Рядом с этой падшей женщиной, бесконечно несчастной и в несчастье своем отвергнутой всеми и снискавшей всеобщее презрение, но главное — ставшей врагом самой себе, какое уныние, какая тоска вдруг охватили меня: до чего мелкими и никчемными были случаи, в которых я оказался замешан, люди, с которыми я имел дело, — жалкими, пустыми, а ведь я придавал большое значение тем людям, их действиям, чувствам! Нути показался мне болваном, глупым, нелепым, гротескным в своей легкомысленной фатоватости модного франтика, потрепанного и помятого в своей безупречной накрахмаленности, замаранной кровью.
Какими глупыми, несуразными и гротескными представились оба Кавалены, муж и жена. Глуп был Полак с его видом непобедимого полководца. И, главное, глупа была роль, которую я себе навязал: роль утешителя, с одной стороны, охранителя — с другой, и (я догадывался об этом в глубине души) спасителя — а то как же! — несчастной малышки, на которую беспорядочная жизнь в семье нацепила роль, схожую с моей, роль спасительницы молодого человека, которому на спасение было начихать.
Из-за этого отвращения к ничтожности собственной жизни я вдруг почувствовал себя отчужденным от всех, от всего, в том числе от самого себя; я был обескровлен, опустошен, лишен интереса ко всему и всем и преобразился в то, что я есть: бесстрастный кинооператор, вращающий ручку съемочного аппарата. Мной владела лишь мысль, что весь этот шумный, головокружительный механизм жизни не может произвести ничего другого, кроме глупости. Тягостной, вязкой и гротескной глупости! Что за люди, события, страсти, что за жизнь в такое время, как это! Вокруг сплошное безумие, преступления или глупость. Жизнь, достойная кинематографа! Взять хоть эту женщину, подле которой я находился, с волосами цвета меди. Там, на шести полотнах, — солнечная мечта юноши, который не смог жить в такое время, как нынешнее. А здесь — женщина, отказавшаяся от этого сна, от этой мечты и угодившая в кинематограф. Ну же, машинка, за работу! Будет тут драма или нет? Вот героиня.

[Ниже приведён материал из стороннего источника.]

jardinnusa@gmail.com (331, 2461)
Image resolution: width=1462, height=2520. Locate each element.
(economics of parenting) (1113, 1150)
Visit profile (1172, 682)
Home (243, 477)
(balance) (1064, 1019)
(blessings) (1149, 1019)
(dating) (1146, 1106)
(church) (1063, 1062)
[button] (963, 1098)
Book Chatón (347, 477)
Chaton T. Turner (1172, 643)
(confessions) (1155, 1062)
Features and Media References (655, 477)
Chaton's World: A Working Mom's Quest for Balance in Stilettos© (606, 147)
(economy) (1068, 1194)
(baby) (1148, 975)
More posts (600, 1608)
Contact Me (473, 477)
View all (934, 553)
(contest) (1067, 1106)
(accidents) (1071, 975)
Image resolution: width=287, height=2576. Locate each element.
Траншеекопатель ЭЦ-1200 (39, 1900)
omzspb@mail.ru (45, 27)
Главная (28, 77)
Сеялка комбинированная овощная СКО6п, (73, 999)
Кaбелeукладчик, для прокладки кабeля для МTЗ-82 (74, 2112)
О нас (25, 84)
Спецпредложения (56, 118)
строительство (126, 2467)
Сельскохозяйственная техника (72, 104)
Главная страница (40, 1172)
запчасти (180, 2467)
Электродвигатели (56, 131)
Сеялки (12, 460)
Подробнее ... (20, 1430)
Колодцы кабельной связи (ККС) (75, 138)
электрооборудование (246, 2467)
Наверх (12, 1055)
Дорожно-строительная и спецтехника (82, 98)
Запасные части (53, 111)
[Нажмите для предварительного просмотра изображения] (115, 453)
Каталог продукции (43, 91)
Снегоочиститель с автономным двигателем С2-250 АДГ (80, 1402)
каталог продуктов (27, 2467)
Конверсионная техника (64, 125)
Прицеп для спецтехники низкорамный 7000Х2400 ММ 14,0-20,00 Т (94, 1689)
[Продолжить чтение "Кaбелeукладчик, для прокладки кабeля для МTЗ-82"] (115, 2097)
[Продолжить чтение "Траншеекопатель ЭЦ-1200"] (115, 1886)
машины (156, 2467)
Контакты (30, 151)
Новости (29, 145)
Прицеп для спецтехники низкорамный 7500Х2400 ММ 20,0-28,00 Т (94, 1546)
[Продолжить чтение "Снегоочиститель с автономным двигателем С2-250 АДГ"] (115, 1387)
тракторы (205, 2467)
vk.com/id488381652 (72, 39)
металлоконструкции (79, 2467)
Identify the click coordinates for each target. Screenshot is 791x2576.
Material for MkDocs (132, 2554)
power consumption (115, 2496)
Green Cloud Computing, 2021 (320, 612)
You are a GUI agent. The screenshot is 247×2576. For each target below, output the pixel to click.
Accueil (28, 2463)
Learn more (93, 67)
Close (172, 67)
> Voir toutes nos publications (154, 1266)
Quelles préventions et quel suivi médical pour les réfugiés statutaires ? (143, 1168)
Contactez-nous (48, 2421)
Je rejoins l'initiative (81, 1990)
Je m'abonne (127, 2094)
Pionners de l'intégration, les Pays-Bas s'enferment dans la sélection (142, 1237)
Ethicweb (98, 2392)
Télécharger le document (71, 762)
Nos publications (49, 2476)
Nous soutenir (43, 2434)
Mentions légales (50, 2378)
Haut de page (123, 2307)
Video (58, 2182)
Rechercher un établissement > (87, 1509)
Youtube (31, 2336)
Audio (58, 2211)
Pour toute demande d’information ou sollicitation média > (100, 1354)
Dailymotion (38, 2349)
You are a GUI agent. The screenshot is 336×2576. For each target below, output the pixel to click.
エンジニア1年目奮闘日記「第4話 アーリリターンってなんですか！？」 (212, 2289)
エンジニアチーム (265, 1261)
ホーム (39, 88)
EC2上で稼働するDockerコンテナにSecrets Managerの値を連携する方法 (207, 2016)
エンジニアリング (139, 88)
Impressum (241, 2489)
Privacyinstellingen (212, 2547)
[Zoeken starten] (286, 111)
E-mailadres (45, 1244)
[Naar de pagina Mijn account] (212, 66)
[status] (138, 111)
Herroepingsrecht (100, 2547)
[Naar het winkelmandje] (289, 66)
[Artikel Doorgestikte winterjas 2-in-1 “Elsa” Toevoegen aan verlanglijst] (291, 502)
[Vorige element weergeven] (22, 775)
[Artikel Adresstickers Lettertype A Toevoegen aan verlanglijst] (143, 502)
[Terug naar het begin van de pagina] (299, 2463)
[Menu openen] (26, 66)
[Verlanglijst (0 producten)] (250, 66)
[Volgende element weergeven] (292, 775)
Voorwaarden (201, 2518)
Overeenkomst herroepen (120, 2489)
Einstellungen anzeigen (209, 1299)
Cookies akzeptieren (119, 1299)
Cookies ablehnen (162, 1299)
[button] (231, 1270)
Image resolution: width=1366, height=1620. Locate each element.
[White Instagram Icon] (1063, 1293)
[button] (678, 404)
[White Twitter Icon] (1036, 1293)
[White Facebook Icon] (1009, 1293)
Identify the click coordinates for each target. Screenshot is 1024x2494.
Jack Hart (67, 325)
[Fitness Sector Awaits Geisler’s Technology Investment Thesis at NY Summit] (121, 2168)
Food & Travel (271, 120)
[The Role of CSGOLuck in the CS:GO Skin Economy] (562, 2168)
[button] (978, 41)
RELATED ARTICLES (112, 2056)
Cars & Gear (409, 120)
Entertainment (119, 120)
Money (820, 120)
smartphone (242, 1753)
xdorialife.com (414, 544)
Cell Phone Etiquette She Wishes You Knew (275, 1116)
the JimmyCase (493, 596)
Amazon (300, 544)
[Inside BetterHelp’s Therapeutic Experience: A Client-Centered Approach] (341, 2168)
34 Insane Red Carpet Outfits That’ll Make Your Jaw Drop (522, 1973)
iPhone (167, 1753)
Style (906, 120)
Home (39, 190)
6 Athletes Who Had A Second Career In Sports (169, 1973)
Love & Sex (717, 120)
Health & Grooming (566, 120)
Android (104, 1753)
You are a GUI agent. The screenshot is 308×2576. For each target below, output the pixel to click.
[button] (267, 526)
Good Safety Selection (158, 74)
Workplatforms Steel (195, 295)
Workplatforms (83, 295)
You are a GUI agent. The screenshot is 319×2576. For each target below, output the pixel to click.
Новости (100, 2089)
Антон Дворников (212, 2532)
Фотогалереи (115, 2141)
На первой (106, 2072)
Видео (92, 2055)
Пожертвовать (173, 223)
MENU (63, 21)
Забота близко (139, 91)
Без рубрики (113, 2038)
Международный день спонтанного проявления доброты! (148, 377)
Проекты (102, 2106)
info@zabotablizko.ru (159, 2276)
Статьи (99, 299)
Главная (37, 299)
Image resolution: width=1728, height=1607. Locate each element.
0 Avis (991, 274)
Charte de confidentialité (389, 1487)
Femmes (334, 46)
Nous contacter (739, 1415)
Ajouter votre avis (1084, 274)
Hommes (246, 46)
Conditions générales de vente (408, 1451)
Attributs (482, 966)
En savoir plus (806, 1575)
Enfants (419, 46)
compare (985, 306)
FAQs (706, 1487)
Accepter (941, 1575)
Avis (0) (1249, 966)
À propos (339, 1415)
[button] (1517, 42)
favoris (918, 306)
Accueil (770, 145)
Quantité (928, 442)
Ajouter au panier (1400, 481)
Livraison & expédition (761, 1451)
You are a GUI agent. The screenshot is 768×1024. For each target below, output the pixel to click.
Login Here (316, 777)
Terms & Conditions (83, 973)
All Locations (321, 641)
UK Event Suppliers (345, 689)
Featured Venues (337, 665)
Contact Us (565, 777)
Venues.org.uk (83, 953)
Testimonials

— Внимание, мотор! Снимаем!
III
Женщина, мгновенно прочитавшая на моем лице презрение, точно так же сразу поняла, что на душе у меня было скверно и мной владело отвращение ко всем и ко всему.
Презрение пришлось ей по душе, возможно, потому, что она собиралась воспользоваться им ради своих целей, и она уцепилась за него, приняла его с поистине трогательным умилением. Упадок духа и отвращение тоже оказались кстати: быть может, она ощущала их даже с большей силой, чем я. Ей не понравилась моя внезапная холодность, в которую я облачился, словно в мундир обычной профессиональной бесстрастности. Похоже, это задело ее. Холодно посмотрев на меня, она сказала:
— Надеялась увидеть вас вдвоем с синьориной Луизеттой.
— Я показал ей вашу записку, — ответил я, — когда она уже собиралась на «Космограф». Я просил ее поехать вместе со мной.
— Не пожелала?
— Не сочла нужным. Возможно, в качестве хозяйки дома, где я теперь живу…
— А-а… — сказала она, тряхнув головой. Потом заметила: — Кстати, я ее как раз потому и приглашала, что она сдает комнаты.
— Я ей намекнул, — сказал я.
— И она сочла, что ехать ни к чему?
Я развел руками.
Она некоторое время молчала, размышляя; потом со вздохом сказала:
— Я ошиблась. В тот день — помните? — когда мы вместе ездили в Боско-Сакро, она показалась мне миленькой, ей было приятно находиться рядом со мной. Понимаю, ведь в то время она еще не сдавала комнаты. Но позвольте, разве вы сами у нее не снимаете?!
Улыбнулась, чтобы побольнее ранить меня этим заранее заготовленным вопросом.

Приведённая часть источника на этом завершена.